Activity: Write out, word for word, every line in the data below from the one containing "Given: Check Add" to the one containing "You are a computer-use agent. Screen dimensions: 719x630", both of them included.

_____

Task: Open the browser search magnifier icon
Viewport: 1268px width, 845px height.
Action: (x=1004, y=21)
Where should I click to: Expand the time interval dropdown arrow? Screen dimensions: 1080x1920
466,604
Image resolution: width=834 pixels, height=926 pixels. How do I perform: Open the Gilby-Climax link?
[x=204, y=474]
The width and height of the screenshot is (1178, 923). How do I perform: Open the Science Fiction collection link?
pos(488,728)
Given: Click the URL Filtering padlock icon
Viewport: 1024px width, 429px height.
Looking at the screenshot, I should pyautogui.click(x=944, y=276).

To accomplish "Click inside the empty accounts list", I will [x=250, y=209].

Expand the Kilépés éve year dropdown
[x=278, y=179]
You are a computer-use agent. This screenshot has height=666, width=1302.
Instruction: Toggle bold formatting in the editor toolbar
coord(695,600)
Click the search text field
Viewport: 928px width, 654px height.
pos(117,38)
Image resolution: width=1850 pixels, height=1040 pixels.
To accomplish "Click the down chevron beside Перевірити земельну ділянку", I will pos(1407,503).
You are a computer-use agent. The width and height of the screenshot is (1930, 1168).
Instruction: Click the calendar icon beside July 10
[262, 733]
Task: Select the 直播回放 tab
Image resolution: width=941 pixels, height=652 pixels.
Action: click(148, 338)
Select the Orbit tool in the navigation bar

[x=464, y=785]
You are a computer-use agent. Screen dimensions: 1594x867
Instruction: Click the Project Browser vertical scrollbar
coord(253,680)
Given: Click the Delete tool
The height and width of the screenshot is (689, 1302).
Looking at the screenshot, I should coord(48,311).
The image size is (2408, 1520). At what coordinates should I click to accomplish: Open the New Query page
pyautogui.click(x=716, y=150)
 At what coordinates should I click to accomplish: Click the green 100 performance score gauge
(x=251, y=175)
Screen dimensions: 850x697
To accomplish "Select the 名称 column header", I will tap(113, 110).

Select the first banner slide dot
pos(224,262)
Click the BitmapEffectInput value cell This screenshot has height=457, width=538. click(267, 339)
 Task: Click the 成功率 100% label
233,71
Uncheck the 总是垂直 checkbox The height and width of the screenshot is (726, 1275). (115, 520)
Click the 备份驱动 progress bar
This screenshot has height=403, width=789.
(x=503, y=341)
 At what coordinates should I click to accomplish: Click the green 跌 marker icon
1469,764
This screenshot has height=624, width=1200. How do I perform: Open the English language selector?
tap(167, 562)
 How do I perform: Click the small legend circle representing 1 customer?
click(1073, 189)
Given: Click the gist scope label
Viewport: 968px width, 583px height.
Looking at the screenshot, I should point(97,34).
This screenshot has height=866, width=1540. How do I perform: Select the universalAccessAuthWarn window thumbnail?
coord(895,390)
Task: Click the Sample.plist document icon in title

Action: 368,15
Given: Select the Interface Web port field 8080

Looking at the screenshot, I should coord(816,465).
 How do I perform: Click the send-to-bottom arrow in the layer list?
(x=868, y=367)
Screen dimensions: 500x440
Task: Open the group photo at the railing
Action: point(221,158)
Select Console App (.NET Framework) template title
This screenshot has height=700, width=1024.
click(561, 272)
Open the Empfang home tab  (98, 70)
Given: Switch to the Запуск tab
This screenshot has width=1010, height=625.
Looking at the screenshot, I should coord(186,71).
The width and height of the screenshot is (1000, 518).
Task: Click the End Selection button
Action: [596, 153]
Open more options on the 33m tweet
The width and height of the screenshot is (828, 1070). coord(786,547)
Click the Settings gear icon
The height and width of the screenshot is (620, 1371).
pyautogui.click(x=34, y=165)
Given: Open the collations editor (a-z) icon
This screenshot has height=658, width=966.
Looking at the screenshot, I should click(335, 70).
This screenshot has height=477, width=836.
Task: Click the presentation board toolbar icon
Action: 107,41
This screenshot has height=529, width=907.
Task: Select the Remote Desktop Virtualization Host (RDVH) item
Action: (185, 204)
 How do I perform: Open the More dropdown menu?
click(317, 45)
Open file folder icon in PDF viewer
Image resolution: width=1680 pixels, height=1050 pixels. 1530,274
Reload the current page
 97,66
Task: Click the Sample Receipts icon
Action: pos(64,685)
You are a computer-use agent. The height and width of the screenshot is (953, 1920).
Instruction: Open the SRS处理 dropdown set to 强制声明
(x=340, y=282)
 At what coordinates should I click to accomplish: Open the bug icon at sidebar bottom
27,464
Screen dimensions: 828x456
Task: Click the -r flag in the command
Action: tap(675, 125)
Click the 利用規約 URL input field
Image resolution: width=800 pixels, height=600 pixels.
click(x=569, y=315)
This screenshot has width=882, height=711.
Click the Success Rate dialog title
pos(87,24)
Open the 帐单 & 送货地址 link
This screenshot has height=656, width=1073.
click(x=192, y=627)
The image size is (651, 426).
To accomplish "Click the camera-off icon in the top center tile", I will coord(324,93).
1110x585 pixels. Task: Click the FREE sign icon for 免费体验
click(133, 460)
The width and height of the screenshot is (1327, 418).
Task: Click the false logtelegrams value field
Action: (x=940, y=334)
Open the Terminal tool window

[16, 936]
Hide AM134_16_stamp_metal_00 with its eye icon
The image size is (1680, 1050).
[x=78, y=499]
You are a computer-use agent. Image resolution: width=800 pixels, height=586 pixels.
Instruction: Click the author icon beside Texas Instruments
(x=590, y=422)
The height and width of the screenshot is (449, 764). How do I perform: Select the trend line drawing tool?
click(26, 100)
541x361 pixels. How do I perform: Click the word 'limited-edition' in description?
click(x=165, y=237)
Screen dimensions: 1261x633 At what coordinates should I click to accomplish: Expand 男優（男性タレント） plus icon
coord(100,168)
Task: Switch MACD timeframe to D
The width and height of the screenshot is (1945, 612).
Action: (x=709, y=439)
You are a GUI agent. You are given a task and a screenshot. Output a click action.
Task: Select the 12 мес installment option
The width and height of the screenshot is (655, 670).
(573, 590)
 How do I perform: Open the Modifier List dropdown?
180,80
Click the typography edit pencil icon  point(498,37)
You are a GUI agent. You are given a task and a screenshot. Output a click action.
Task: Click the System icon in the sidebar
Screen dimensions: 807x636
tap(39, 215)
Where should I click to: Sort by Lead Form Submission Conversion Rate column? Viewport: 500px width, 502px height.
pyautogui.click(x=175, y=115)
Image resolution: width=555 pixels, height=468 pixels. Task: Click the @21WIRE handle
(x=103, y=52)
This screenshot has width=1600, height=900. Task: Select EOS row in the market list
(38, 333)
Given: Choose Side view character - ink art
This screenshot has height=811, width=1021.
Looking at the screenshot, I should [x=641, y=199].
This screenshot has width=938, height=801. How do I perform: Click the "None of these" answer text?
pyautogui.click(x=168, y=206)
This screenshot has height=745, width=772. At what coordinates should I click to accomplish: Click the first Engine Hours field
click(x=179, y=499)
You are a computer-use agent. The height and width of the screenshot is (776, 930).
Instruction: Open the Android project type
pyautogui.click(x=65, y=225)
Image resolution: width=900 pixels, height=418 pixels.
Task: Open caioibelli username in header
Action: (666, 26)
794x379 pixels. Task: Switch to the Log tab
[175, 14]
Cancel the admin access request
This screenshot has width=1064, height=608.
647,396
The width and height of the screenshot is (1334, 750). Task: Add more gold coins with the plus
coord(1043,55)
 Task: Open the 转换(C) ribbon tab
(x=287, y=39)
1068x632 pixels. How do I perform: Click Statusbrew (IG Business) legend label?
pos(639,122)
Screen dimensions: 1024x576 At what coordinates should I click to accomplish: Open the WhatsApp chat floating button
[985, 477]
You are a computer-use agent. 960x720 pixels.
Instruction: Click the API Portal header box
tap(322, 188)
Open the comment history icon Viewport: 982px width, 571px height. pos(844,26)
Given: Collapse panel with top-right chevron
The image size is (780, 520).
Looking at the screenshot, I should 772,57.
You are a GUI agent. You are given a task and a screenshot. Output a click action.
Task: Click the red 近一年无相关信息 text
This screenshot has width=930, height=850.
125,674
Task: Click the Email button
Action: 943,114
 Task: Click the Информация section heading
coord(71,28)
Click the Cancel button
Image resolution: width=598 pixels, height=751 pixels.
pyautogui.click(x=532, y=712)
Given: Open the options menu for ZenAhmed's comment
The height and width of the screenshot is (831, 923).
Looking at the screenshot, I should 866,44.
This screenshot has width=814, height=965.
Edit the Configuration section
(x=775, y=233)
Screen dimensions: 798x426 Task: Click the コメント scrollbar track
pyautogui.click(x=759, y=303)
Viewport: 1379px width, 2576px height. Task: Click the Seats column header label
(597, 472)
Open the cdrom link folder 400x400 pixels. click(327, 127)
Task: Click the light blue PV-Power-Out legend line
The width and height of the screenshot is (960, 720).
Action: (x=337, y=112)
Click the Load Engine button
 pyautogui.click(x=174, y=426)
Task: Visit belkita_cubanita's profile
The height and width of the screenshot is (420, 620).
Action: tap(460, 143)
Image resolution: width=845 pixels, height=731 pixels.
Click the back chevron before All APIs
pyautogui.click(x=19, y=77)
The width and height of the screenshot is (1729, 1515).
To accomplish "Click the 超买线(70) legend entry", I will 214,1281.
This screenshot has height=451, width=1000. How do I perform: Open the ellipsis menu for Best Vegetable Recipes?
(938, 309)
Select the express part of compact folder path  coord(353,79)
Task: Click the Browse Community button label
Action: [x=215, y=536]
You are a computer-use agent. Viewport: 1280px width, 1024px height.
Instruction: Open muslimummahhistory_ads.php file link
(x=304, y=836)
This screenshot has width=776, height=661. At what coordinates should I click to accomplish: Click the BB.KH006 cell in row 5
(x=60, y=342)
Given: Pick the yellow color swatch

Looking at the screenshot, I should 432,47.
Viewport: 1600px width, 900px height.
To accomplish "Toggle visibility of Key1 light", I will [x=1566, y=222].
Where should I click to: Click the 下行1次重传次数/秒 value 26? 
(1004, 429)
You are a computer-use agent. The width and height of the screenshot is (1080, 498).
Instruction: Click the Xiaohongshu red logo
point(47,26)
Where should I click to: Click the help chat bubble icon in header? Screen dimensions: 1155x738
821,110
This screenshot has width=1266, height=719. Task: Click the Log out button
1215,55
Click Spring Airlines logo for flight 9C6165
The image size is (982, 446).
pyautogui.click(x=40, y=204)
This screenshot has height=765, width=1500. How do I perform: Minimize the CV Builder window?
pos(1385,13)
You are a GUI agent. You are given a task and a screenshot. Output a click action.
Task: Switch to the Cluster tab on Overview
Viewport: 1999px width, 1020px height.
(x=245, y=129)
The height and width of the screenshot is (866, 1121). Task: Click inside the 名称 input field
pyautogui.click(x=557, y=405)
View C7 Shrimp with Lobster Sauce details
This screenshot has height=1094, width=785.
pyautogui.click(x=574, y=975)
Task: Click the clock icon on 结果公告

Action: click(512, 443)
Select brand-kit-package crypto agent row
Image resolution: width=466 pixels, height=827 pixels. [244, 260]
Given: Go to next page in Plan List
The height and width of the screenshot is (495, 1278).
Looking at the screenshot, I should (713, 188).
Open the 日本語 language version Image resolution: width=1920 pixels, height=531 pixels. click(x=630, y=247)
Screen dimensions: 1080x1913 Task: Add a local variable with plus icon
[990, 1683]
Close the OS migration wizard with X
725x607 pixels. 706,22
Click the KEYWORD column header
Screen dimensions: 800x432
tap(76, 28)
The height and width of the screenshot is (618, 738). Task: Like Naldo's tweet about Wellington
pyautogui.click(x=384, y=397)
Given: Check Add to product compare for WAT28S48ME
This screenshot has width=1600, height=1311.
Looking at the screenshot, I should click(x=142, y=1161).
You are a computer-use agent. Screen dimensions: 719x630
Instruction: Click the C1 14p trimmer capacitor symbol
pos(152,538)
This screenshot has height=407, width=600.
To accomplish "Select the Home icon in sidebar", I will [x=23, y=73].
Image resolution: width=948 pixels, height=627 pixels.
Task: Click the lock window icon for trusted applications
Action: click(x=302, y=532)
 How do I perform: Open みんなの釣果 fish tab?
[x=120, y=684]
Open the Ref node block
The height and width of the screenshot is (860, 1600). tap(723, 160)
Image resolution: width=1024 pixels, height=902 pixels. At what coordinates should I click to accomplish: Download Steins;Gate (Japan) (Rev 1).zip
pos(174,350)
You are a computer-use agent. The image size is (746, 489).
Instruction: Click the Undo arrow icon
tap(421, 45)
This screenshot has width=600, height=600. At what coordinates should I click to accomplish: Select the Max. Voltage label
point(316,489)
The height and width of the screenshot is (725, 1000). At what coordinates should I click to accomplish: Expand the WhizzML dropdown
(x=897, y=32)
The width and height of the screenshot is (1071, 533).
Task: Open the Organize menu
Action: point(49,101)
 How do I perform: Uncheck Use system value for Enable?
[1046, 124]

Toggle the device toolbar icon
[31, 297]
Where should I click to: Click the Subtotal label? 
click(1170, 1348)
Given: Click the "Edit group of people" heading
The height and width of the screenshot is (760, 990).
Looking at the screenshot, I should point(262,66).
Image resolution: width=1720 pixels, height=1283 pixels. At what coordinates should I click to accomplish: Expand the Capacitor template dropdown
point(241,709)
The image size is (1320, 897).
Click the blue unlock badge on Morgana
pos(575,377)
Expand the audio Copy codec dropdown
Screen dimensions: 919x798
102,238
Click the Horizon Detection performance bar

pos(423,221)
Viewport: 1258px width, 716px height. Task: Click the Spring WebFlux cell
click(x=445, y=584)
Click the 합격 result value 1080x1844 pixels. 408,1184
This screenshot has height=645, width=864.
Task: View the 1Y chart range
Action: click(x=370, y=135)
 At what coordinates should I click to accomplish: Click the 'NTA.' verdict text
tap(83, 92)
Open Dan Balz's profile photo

_____

Exercise answer:
Given: Check Add to product compare for WAT28S48ME
This screenshot has width=1600, height=1311.
Looking at the screenshot, I should click(x=142, y=1161).
You are a computer-use agent. Screen dimensions: 719x630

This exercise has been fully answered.